Kids adopted out of foster care also seemed fairly happy with their marital status and family life, with three quarters agreeing or strongly agreeing that they were satisfied. And more than 70% were satisfied with their careers. This is no small feat. The maltreatment that kids experience before entering foster care and the difficulty of adjusting to living in another home or being transferred into different homes can certainly have a long-term impact. But it appears that, on the whole, most of the kids who are adopted out of foster care are reasonably well-adjusted.

The question is why is this narrative never heard? In a world which prizes lived experience, why don’t we seem to hear the voices of those who were adopted and turned out OK? For one thing, they don’t have much of an incentive to speak out. Many just want to move on with their lives and not write books about their experiences or go testify before Congress about foster care.
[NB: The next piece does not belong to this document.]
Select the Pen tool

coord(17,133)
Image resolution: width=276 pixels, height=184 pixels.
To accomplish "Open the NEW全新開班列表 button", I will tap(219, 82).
The survey also yielded other notable findings. Kids who were adopted by at least one parent who shared the child’s race were actually less happy than those who were adopted by parents who were both of a different race — a mean life satisfaction of 3.59 vs. 3.89. But it is also true that these families and relationships don’t exist in a vacuum. And it’s possible that this number will change over time.

The extent to which every aspect of our society has become viewed through the lens of race may make things more difficult for transracial adoptees. They may come to believe that their lives are not as satisfying as they could have been if they had a parent who shared their race. In “Relinquished,” Sisson writes that she found that birth mothers who at first felt they made the right choice placing their children for adoption have, in more recent years, rethought their decisions. All of these feelings can be affected by the scripts the rest of society places on a family.

Years ago, when I wrote a book about interfaith marriage, I found that younger couples’ challenges to marital satisfaction were more internal — just disagreements between themselves. Previous generations of mixed-faith couples were often unhappy because society around them made life difficult — it was hard to belong to one community or another because both rejected the mixed marriage. It affected their relationships with extended family or even where they decided to live.

And this is true of adoption generally too. When adoption is supported by society as something positive and not compared to slavery, or when articles in the media don’t suggest that abortion is preferable to the misery of being a relinquishing mother or an adoptive child, people will probably be happier with their decisions and their lives. If this survey does nothing else, it will be a reminder that many adult adoptees are actually OK, and it’s useful for others in the same position to acknowledge that.

Naomi Schaefer Riley is a senior fellow at the American Enterprise Institute, a Deseret News contributor and the author of “No Way to Treat a Child: How the Foster Care System, Family Courts, and Racial Activists Are Wrecking Young Lives,” among other books.

Correction: A previous version of this article said children adopted by at least one parent who shared the child’s race were slightly happier than those adopted by parents who were both of a different race.